An important aspect of this is putting in place effective identity and access management for AI agents. Each agent should be given a unique ID and credentials with specific boundaries to control the data and tools it can access and the scope of decisions and actions it can take.
It's important to apply the principles of role-based access control and least privilege and just in time access, meaning agents only access systems they strictly need to, according to their role - and only for a limited time window (and only at points in a workflow when they need to).
Of course, while you want agents operating autonomously for routine, low-risk decisions, there will be other decisions that require human approval. You will want to have a human in the loop for decisions like approving payments, accessing sensitive data, making hiring decisions, or making changes to business-critical IT systems.

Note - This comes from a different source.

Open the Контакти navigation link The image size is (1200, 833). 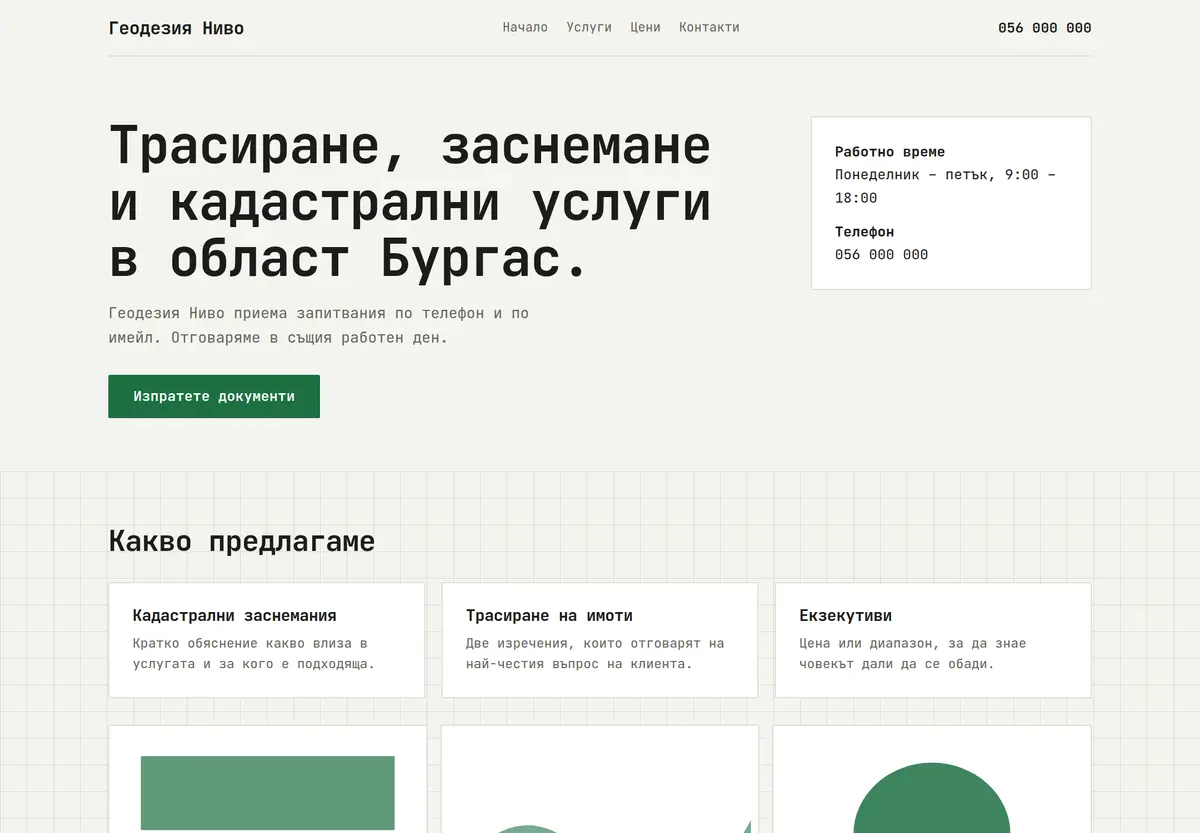709,27
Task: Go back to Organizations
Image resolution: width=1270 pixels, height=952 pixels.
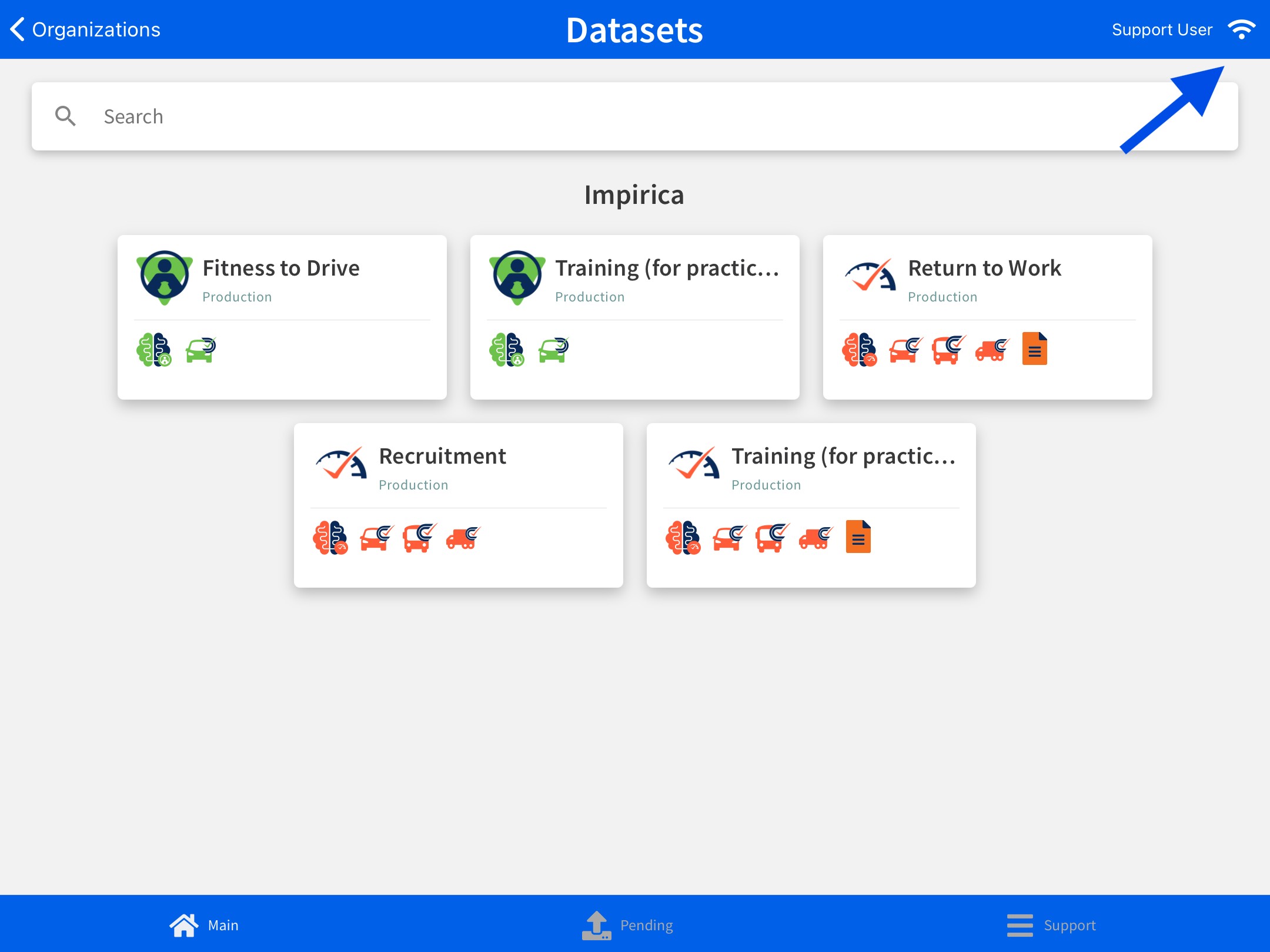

An AI-specific firewall, gateway, or proxy can be implemented to inspect and filter interactions with the AI for suspicious activity, similar to a traditional firewall. The firewall can flag or block prompts or requests that it identifies as trying to confuse or manipulate the AI agent and control what is allowed to go out, such as documents and data.
Constantly shifting threat landscape
These are just some of the key security and governance considerations that organizations need to be aware of. Protecting agentic AI is a rapidly evolving challenge, with the threat landscape constantly shifting. A proactive, comprehensive approach is required from the outset.
Companies are rightly excited about the power and versatility of agentic AI, but you can't fully unlock its value without being totally confident in your ability to trust, manage and control it.